GOLDEN OPPORTUNITY
Data protection can win customers’ trust
Accenture says firms should look at the Personal Data Protection Act as a chance to turn data into an asset.
Financial institutions and businesses should look at the Personal Data Protection Act (PDPA), scheduled to come into force next May, as an opportunity to transform into data-driven organisations, according to consulting firm Accenture Thailand.
They need to gravitate towards data protection organisations and handle the data in line with the PDPA, said Wichaya Chao, managing director for the company’s financial services.
The Bank of Thailand and financial regulators can set a minimum standard for data protection and consent by data owners as a guideline for financial institutions to follow.

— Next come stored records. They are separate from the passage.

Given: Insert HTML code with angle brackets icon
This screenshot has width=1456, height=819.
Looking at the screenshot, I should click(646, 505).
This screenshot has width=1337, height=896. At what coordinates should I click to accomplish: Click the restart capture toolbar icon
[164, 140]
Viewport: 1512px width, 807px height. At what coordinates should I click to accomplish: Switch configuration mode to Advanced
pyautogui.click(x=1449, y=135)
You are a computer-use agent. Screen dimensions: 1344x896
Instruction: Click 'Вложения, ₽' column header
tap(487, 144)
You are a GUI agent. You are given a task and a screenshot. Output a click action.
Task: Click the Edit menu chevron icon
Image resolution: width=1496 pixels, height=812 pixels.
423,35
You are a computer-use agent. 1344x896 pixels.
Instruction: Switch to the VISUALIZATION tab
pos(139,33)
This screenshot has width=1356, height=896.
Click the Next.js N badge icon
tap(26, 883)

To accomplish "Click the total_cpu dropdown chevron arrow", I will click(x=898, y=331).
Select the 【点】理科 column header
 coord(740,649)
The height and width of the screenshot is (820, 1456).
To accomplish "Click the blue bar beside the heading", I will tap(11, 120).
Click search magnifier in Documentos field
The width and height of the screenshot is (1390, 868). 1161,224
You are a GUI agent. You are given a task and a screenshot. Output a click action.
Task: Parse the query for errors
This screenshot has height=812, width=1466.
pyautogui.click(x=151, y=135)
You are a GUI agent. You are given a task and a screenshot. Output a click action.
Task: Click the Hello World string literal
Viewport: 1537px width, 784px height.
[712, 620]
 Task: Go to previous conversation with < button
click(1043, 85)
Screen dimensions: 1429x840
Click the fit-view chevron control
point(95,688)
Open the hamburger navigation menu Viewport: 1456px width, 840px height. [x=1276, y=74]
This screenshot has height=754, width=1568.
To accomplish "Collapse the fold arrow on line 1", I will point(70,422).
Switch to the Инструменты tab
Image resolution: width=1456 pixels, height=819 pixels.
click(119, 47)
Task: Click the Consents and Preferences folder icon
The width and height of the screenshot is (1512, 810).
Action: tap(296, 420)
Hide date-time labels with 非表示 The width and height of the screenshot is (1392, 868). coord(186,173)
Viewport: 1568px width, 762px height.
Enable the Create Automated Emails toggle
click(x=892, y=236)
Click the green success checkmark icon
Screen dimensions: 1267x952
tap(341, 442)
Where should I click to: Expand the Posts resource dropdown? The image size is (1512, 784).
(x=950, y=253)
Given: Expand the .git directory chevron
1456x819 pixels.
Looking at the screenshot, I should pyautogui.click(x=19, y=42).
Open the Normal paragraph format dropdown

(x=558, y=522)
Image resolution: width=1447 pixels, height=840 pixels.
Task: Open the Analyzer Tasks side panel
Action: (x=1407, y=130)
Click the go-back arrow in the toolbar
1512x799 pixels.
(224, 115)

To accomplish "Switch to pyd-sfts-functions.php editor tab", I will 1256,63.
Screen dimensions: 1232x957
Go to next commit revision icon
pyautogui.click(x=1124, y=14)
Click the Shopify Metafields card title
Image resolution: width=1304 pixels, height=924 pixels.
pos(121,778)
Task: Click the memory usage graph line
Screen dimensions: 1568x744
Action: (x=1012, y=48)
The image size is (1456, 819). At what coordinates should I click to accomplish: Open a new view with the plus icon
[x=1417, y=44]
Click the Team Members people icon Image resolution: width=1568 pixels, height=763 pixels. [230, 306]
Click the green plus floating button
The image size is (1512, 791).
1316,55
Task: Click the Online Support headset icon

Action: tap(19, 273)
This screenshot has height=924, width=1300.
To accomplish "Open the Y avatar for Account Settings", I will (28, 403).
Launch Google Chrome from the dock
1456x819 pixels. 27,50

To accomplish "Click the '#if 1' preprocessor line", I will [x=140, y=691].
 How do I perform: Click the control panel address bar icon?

“There are only seven months before the PDPA takes effect in May,” Mr Wichaya said. “At least three months are needed for organisations to prepare themselves.”
They need to be prepared in terms of data searching, collection and diagnosis and handling the process of seeking consent from customers, keeping data and erasing it, as well as ensuring access control and protection.
“Organisations should not see the law as a burden, but rather as an opportunity to treat the data as an asset and become a data-driven company that can gain better customer insights and usher in new business approaches in response to them,” Mr Wichaya said.
Ensuring data protection will engender customer trust in firms.
Having such data discipline in place, good governance and transparency will be ensured and the handling of data will become more efficient, Mr Wichaya said.
Accordingly, more data sharing among those across industries will be carried out.
“This can be a good opportunity where a new guideline for information sharing should be established among parties involved,” Mr Wichaya said.
Additionally, the law could encourage companies to reorganise their data storage, which would help reduce costs.
The PDPA gives data owners the right to have their data erased, and they can ask service providers to remove their data.
Businesses can stop keeping data whose owners don’t want them to retain it. This will enable companies to better optimise market opportunities for customers who are genuinely interested in products or services.
Mr Wichaya said businesses need to make data anonymous before processing it. They should make sure the data can’t be traced to identify owners through any tech devices, he said.
“To comply with the law, businesses need to assess themselves and ensure risk assessment in their whole work process,” he said. “Data-handling staff must be educated on how to deal with the matter.”
The PDPA mandates data protection officers (DPOs) to make sure organisations’ data handling is in line with the law.
Mr Wichaya said Accenture has tools that help organisations work in compliance with the law, including providing the DPO.
Tools cover data subject requests, data breaches, consent management and regulatory reporting, he said.
The PDPA was published in the Royal Gazette in May, but it provides a oneyear grace period for enforcement of its provisions to give stakeholders time to adjust.
The PDPA requires data controllers and data processors who use personal data to receive consent from data owners and use the data only for the expressed purpose.